Trump, con uno de los discursos más toscos que se recuerdan, ha cautivado los rencores de clase y de raza, de sexo y de cultura.
Si hoy es martes, seguro que prosigue el encomiable esfuerzo de los mejores cerebros de Occidente por tranquilizarnos ante el ascenso de Donald Trump a la presidencia de Estados Unidos.
Me fío más de los resistentes norteamericanos, que no encuentran la pista que anuncie que lo peor no va a producirse.
Que la gente más zafia, menos preparada y más demagoga llegue al poder en la democracia no es algo que podamos evitar con facilidad.
Tenemos ejemplos sobrados sin salir de casa de nuestro voto fiel a gobernantes corruptos.
Países más preparados, cultos y racionales que el nuestro han sucumbido también.
Italia, que es el país más formidable de Europa, también eligió a un empresario de éxito y carente de escrúpulos para ser uno de los dirigentes más duraderos en el poder.
Los italianos descubrieron que ser millonario no implica que seas capaz de convertir en millonarios a todos tus súbditos, ni siquiera el vicio fue mínimamente compartido con la plebe.
Todo terminó en un problema de impotencia. El cambio no fue cambio.
Trump, con uno de los discursos más toscos que se recuerdan, ha cautivado los rencores de clase y de raza, de sexo y de cultura que anidan entre los ciudadanos de la democracia más poderosa del mundo.
Lo que nos interesa es comprender que por encima de las personas solo caben las instituciones, los derechos y las libertades.
Por eso, que el gobierno lo alcance un indeseable no tendría que significar una catástrofe insoportable.

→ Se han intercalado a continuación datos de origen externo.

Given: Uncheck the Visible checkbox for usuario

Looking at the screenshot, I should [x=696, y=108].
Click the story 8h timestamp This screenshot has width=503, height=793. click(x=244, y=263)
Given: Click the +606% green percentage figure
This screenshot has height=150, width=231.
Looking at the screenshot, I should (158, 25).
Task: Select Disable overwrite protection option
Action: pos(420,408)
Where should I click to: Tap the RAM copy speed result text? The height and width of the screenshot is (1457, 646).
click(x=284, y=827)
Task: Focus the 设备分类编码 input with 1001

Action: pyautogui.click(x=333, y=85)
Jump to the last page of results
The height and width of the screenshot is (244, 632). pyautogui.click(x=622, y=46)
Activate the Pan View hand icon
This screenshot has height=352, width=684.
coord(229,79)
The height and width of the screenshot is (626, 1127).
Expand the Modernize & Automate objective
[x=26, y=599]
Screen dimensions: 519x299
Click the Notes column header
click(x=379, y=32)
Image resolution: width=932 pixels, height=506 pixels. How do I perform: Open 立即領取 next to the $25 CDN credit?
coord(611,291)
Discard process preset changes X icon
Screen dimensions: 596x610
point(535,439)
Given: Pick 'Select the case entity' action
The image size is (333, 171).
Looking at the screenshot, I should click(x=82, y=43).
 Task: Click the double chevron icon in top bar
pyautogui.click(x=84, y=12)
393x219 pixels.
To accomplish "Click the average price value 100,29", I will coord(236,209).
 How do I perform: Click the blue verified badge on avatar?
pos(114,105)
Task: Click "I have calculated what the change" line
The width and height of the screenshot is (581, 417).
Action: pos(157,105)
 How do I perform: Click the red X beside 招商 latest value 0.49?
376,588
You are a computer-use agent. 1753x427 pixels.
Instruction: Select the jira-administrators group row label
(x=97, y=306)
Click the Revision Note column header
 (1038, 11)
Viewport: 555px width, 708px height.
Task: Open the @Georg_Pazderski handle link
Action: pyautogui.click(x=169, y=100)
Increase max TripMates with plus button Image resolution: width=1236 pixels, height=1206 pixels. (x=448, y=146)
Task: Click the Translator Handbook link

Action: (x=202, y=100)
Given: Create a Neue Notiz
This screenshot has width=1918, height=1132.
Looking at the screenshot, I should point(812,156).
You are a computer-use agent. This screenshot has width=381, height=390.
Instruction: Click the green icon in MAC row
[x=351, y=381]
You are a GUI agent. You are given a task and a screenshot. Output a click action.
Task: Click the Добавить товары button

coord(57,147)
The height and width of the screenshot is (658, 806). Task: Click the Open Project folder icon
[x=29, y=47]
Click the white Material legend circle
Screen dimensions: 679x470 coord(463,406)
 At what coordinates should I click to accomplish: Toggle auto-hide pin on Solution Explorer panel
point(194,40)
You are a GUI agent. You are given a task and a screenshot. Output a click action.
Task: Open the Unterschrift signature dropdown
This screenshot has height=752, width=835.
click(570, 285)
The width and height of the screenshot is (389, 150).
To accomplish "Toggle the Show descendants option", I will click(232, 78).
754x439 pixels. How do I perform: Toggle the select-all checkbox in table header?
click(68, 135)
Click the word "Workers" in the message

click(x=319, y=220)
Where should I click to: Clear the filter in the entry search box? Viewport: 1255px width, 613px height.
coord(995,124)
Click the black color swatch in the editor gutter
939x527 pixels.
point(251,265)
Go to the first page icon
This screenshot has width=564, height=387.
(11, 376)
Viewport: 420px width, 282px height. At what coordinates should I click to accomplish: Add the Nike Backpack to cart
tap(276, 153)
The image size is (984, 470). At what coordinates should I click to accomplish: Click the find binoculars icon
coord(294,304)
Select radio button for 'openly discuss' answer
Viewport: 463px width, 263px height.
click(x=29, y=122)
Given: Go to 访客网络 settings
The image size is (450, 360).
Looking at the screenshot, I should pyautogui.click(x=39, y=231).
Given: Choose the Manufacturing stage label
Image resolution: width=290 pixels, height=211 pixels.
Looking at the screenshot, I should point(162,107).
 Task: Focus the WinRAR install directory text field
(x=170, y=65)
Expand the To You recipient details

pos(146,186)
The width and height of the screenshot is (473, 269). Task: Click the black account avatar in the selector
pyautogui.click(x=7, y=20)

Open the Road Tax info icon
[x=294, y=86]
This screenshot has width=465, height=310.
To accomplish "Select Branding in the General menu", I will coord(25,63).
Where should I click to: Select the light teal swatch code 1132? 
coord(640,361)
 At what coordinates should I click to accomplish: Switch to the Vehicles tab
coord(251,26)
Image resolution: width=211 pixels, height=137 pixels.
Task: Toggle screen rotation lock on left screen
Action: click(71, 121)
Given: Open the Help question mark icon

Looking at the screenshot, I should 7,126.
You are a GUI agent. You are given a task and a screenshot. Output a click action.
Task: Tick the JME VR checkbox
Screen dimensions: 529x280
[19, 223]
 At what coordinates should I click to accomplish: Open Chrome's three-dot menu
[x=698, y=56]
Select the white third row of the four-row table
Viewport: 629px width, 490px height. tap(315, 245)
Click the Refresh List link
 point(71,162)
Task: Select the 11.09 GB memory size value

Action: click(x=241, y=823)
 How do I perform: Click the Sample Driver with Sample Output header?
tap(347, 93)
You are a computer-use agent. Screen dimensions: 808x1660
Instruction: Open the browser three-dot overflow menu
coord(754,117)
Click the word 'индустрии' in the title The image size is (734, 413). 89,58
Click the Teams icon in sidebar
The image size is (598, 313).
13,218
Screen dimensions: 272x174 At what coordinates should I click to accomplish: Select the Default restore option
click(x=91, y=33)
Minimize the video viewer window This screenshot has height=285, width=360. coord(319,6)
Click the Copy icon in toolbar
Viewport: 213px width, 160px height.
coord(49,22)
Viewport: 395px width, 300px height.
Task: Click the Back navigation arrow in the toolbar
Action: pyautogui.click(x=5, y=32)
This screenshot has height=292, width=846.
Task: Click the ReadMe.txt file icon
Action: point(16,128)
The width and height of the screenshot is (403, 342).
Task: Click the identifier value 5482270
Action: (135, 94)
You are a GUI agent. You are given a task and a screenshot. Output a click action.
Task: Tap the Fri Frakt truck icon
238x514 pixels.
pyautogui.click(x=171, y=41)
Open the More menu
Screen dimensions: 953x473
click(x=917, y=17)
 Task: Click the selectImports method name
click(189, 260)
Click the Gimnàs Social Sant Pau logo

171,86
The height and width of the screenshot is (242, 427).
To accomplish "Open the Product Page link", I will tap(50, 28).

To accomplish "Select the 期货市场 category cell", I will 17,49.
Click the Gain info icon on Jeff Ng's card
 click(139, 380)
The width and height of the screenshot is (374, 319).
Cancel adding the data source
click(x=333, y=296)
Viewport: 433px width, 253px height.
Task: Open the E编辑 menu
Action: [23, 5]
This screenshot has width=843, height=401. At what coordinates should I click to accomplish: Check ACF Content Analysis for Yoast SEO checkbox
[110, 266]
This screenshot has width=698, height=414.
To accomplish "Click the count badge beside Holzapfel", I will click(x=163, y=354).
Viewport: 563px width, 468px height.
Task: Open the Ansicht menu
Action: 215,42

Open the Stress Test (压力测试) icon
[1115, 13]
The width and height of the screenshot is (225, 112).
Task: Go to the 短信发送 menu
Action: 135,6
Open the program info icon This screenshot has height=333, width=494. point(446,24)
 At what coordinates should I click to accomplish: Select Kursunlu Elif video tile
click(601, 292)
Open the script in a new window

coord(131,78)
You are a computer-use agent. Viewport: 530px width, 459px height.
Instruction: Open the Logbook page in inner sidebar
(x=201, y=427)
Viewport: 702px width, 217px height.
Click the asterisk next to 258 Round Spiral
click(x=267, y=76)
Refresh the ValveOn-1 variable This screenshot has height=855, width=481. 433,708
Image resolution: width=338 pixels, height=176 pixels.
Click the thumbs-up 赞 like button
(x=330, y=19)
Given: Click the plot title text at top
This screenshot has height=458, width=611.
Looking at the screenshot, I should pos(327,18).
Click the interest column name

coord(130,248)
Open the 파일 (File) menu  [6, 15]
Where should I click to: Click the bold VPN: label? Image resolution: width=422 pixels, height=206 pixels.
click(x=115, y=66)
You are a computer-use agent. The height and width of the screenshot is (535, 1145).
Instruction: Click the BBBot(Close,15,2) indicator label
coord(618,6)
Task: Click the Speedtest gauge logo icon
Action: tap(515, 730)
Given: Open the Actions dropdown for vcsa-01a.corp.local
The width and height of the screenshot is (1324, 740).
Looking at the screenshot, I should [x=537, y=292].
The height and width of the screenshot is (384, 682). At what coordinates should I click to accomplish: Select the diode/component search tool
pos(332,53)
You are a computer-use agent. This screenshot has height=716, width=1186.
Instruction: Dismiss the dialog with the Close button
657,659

Sin las autoridades europeas, en España sería aún más peligroso que en otros países, porque nuestros tribunales, fuerzas de seguridad, medios públicos, instituciones, comisiones de control y derechos son en exceso dependientes del poder político.
La ley mordaza nos parece, por ejemplo, una nota chabacana aprobada en tiempos de mayoría absoluta.
Pero en manos de un presidente indecente es un arma de terror y silencio.
De la misma manera, los ascensos de jueces y fiscales, de directores de los medios de comunicación públicos y de los organismos de competencia, vigilancia y control, no están protegidos de la injerencia del ganador en las urnas tanto como precisa la higiene democrática.
La llegada de Trump, tan celebrada por la señora Le Pen como por los nazis griegos, pero menos contestada que los desmanes de Putin o Maduro, es una llamada de urgencia a nuestros legisladores.
En una coyuntura sin mayorías aplastantes, ha llegado la hora de proteger la democracia de la propia democracia, de establecer leyes que protejan y garanticen los derechos de la amenaza que alcanza el poder por la vía del voto.